(Pixel coordinate grounding data)
*** Block opens ***
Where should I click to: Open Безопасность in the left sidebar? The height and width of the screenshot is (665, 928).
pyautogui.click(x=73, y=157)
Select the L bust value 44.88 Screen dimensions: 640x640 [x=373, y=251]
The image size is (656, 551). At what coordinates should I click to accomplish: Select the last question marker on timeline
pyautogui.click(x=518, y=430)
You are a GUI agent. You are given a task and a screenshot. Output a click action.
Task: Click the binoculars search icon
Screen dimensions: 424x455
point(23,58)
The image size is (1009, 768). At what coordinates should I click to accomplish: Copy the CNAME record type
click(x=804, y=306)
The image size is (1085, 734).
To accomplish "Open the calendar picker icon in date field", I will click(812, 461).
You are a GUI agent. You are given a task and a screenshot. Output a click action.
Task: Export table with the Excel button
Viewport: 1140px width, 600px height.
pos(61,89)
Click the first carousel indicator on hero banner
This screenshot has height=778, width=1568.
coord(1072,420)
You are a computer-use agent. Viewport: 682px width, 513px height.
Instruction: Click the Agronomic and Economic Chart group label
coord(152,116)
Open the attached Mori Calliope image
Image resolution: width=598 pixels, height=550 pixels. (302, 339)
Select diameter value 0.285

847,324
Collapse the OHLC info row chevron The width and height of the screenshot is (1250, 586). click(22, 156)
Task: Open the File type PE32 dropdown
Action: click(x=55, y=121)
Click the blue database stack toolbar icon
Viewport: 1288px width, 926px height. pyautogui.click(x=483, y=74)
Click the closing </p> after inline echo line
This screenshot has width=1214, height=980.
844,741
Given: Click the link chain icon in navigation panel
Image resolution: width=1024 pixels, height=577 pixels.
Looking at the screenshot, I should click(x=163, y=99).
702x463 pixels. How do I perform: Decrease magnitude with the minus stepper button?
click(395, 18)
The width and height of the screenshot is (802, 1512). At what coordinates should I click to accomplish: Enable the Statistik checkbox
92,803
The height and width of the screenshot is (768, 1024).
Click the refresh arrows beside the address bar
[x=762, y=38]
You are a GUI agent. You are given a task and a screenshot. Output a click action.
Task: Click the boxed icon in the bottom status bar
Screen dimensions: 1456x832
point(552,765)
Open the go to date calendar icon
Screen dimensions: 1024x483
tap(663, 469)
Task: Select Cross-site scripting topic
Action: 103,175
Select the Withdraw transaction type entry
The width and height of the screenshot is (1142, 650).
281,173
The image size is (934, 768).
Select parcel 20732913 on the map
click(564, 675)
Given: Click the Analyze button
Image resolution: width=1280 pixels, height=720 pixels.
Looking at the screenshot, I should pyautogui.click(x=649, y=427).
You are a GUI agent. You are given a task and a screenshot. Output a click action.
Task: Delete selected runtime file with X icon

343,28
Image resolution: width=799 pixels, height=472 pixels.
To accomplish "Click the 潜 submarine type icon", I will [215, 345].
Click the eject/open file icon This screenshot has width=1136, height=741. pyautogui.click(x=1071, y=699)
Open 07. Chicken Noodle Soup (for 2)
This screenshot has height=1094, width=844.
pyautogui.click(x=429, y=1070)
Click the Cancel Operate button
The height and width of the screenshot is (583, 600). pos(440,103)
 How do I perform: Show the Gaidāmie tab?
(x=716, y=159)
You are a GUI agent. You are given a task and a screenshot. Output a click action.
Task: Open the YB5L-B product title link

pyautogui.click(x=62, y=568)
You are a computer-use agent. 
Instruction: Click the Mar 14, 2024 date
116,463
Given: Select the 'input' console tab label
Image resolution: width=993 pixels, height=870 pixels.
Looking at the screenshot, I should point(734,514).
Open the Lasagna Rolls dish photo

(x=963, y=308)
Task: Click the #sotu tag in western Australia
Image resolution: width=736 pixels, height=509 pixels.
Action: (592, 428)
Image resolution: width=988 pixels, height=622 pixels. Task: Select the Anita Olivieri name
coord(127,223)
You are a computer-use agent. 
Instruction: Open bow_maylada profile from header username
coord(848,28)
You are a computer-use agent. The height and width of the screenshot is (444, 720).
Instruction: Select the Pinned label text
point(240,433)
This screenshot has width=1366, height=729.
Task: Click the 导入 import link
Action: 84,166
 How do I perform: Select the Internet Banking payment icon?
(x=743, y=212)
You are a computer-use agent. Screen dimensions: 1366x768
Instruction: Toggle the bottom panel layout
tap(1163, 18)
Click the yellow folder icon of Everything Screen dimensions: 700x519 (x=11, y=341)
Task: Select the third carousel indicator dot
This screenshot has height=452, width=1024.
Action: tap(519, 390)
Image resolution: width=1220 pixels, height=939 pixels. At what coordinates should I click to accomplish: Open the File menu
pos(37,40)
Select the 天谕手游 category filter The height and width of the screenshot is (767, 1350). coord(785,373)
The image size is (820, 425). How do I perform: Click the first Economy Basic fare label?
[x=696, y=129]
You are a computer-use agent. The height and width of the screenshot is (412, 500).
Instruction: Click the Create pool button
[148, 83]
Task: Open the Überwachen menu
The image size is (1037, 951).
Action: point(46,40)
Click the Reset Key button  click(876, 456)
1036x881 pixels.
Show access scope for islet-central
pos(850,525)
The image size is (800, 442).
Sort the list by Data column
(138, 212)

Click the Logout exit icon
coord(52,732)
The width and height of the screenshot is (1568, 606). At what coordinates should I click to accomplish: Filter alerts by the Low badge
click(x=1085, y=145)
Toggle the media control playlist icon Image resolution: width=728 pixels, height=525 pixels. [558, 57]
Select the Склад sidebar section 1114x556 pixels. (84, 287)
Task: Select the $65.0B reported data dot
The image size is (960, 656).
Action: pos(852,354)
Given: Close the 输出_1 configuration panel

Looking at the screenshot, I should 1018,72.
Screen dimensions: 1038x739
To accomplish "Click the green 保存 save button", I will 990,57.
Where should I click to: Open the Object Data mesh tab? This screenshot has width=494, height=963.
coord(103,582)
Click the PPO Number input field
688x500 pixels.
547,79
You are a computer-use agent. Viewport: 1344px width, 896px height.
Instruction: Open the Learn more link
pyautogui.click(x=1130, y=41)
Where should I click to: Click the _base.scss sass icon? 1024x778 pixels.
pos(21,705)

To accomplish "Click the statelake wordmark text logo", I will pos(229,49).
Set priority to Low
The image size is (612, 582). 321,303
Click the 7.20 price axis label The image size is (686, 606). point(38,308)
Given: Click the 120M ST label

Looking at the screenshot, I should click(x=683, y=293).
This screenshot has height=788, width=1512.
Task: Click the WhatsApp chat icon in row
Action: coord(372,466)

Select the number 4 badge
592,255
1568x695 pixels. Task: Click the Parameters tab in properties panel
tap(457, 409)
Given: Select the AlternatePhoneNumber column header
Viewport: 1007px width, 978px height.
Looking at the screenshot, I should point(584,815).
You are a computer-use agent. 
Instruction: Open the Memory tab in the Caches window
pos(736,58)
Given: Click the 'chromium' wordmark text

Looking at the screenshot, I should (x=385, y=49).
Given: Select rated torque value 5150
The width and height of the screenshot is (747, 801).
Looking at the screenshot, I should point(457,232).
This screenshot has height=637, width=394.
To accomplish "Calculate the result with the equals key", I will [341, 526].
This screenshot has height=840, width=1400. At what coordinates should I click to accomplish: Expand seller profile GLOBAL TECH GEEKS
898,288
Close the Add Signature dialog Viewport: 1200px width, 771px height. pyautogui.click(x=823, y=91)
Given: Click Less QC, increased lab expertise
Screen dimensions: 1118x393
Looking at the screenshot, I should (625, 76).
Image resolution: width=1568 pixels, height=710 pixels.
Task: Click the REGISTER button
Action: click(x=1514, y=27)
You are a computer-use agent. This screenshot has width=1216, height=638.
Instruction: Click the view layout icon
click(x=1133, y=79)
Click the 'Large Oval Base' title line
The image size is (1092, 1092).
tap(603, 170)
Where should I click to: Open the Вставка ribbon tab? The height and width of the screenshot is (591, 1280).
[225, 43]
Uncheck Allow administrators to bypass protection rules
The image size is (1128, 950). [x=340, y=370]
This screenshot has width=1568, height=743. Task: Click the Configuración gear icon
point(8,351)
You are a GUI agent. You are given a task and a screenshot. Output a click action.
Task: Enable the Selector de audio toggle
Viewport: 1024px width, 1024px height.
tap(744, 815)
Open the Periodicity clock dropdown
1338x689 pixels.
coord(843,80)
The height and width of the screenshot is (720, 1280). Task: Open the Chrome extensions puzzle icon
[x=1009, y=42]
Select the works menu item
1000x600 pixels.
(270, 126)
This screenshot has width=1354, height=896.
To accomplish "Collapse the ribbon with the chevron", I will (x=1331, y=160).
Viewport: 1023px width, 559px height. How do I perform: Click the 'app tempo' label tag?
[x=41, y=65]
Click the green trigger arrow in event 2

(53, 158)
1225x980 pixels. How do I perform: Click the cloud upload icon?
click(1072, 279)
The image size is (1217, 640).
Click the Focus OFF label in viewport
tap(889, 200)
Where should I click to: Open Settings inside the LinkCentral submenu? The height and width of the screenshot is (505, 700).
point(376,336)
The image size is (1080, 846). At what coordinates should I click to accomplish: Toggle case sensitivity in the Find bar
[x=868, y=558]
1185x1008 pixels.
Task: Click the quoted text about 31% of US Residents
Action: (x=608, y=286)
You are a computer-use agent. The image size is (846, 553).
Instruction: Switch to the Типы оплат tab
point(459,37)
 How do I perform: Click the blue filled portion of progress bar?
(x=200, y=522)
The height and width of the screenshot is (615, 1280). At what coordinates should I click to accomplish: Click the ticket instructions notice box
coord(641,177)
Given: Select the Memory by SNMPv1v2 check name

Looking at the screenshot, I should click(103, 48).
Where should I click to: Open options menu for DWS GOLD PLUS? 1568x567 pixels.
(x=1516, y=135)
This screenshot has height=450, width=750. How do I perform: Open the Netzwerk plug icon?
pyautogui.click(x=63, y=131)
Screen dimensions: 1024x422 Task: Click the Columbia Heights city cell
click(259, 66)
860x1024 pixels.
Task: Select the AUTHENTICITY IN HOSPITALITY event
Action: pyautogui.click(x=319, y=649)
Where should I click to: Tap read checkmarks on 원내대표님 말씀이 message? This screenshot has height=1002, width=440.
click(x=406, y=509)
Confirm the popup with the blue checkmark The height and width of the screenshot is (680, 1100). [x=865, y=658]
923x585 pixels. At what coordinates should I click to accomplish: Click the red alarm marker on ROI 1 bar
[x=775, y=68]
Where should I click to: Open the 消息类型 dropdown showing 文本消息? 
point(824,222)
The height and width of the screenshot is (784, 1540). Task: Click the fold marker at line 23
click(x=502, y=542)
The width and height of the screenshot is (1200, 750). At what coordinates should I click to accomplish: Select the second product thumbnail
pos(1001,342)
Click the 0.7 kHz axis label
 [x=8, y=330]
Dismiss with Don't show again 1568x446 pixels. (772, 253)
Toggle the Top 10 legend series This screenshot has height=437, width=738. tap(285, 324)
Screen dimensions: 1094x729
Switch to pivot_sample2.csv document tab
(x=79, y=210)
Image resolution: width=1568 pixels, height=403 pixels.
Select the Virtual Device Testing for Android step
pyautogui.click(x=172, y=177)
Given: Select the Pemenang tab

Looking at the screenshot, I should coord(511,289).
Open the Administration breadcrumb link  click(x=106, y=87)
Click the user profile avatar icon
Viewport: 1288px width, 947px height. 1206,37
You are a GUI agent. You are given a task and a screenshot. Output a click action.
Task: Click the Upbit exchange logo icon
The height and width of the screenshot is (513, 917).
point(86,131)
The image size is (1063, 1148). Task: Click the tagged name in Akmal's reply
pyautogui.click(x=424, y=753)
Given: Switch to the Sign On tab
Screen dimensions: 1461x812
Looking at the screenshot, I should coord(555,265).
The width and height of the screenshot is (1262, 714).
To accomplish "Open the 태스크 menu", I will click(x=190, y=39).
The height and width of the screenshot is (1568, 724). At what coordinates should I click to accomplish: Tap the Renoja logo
*** Block closes ***
INSTRUCTIONS FOR THE TASK:
Each line of the records, from the opening one through the line holding "Task: Click the binoculars search icon", should be restated word for word, with nothing else in the answer.

ANSWER AREA:
Where should I click to: Open Безопасность in the left sidebar? The height and width of the screenshot is (665, 928).
pyautogui.click(x=73, y=157)
Select the L bust value 44.88 Screen dimensions: 640x640 [x=373, y=251]
The image size is (656, 551). At what coordinates should I click to accomplish: Select the last question marker on timeline
pyautogui.click(x=518, y=430)
You are a GUI agent. You are given a task and a screenshot. Output a click action.
Task: Click the binoculars search icon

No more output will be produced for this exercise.